• **Excerpted data**:
○ ○ ○ ○ ○

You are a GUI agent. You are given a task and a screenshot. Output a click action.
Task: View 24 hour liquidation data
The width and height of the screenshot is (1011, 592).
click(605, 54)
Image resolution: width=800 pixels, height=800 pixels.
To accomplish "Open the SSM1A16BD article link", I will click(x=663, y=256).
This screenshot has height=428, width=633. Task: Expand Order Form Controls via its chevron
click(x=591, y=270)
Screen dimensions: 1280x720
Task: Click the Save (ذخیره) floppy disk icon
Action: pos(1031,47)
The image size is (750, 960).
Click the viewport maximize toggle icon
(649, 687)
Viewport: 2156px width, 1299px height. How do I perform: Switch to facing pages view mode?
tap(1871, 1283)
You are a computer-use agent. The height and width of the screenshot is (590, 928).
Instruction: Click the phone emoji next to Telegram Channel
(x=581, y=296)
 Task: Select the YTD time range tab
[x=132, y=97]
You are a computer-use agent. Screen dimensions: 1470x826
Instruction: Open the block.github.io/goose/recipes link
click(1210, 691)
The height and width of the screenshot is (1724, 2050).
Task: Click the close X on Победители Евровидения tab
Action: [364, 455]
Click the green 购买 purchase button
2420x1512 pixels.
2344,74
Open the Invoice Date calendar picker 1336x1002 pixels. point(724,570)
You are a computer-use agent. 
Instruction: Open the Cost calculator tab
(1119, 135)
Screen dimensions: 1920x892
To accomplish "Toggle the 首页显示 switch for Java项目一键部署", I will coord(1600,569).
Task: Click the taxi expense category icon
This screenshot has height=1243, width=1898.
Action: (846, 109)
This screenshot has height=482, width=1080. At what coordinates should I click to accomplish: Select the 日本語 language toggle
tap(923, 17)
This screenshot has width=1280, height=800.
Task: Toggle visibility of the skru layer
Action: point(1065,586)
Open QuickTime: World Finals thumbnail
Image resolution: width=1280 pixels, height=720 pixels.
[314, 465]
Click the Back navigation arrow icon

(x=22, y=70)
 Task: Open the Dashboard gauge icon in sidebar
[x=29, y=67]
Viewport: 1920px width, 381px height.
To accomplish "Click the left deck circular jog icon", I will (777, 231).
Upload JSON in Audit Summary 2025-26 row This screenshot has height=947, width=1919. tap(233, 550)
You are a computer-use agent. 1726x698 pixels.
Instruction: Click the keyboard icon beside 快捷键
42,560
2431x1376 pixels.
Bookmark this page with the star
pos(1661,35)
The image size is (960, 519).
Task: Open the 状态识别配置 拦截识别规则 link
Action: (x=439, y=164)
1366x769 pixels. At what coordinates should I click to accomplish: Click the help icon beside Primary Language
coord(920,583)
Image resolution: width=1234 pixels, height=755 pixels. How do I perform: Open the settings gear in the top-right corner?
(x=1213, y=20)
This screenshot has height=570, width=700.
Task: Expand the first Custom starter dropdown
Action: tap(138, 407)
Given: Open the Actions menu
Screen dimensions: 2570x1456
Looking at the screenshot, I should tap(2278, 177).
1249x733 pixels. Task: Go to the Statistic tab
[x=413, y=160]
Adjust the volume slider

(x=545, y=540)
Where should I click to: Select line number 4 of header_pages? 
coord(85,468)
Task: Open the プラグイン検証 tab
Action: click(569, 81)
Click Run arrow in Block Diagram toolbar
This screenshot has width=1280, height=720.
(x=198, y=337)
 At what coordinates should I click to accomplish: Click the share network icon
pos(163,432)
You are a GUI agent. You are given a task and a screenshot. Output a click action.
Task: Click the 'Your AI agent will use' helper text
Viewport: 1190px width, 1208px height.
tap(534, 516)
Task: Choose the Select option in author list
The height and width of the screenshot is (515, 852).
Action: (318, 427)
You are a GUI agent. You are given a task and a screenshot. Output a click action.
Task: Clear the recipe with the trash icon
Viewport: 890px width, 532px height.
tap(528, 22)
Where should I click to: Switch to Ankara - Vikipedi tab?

○ ○ ○ ○ ○

• **Stated problem**: Can you reproduce the listing above word for word, every line from first to last?

• **Correct result**:
You are a GUI agent. You are given a task and a screenshot. Output a click action.
Task: View 24 hour liquidation data
The width and height of the screenshot is (1011, 592).
click(605, 54)
Image resolution: width=800 pixels, height=800 pixels.
To accomplish "Open the SSM1A16BD article link", I will click(x=663, y=256).
This screenshot has height=428, width=633. Task: Expand Order Form Controls via its chevron
click(x=591, y=270)
Screen dimensions: 1280x720
Task: Click the Save (ذخیره) floppy disk icon
Action: pos(1031,47)
The image size is (750, 960).
Click the viewport maximize toggle icon
(649, 687)
Viewport: 2156px width, 1299px height. How do I perform: Switch to facing pages view mode?
tap(1871, 1283)
You are a computer-use agent. The height and width of the screenshot is (590, 928).
Instruction: Click the phone emoji next to Telegram Channel
(x=581, y=296)
 Task: Select the YTD time range tab
[x=132, y=97]
You are a computer-use agent. Screen dimensions: 1470x826
Instruction: Open the block.github.io/goose/recipes link
click(1210, 691)
The height and width of the screenshot is (1724, 2050).
Task: Click the close X on Победители Евровидения tab
Action: [364, 455]
Click the green 购买 purchase button
2420x1512 pixels.
2344,74
Open the Invoice Date calendar picker 1336x1002 pixels. point(724,570)
You are a computer-use agent. 
Instruction: Open the Cost calculator tab
(1119, 135)
Screen dimensions: 1920x892
To accomplish "Toggle the 首页显示 switch for Java项目一键部署", I will coord(1600,569).
Task: Click the taxi expense category icon
This screenshot has height=1243, width=1898.
Action: (846, 109)
This screenshot has height=482, width=1080. At what coordinates should I click to accomplish: Select the 日本語 language toggle
tap(923, 17)
This screenshot has width=1280, height=800.
Task: Toggle visibility of the skru layer
Action: point(1065,586)
Open QuickTime: World Finals thumbnail
Image resolution: width=1280 pixels, height=720 pixels.
[314, 465]
Click the Back navigation arrow icon

(x=22, y=70)
 Task: Open the Dashboard gauge icon in sidebar
[x=29, y=67]
Viewport: 1920px width, 381px height.
To accomplish "Click the left deck circular jog icon", I will (777, 231).
Upload JSON in Audit Summary 2025-26 row This screenshot has height=947, width=1919. tap(233, 550)
You are a computer-use agent. 1726x698 pixels.
Instruction: Click the keyboard icon beside 快捷键
42,560
2431x1376 pixels.
Bookmark this page with the star
pos(1661,35)
The image size is (960, 519).
Task: Open the 状态识别配置 拦截识别规则 link
Action: (x=439, y=164)
1366x769 pixels. At what coordinates should I click to accomplish: Click the help icon beside Primary Language
coord(920,583)
Image resolution: width=1234 pixels, height=755 pixels. How do I perform: Open the settings gear in the top-right corner?
(x=1213, y=20)
This screenshot has height=570, width=700.
Task: Expand the first Custom starter dropdown
Action: tap(138, 407)
Given: Open the Actions menu
Screen dimensions: 2570x1456
Looking at the screenshot, I should tap(2278, 177).
1249x733 pixels. Task: Go to the Statistic tab
[x=413, y=160]
Adjust the volume slider

(x=545, y=540)
Where should I click to: Select line number 4 of header_pages? 
coord(85,468)
Task: Open the プラグイン検証 tab
Action: click(569, 81)
Click Run arrow in Block Diagram toolbar
This screenshot has width=1280, height=720.
(x=198, y=337)
 At what coordinates should I click to accomplish: Click the share network icon
pos(163,432)
You are a GUI agent. You are given a task and a screenshot. Output a click action.
Task: Click the 'Your AI agent will use' helper text
Viewport: 1190px width, 1208px height.
tap(534, 516)
Task: Choose the Select option in author list
The height and width of the screenshot is (515, 852).
Action: (318, 427)
You are a GUI agent. You are given a task and a screenshot. Output a click action.
Task: Clear the recipe with the trash icon
Viewport: 890px width, 532px height.
tap(528, 22)
Where should I click to: Switch to Ankara - Vikipedi tab?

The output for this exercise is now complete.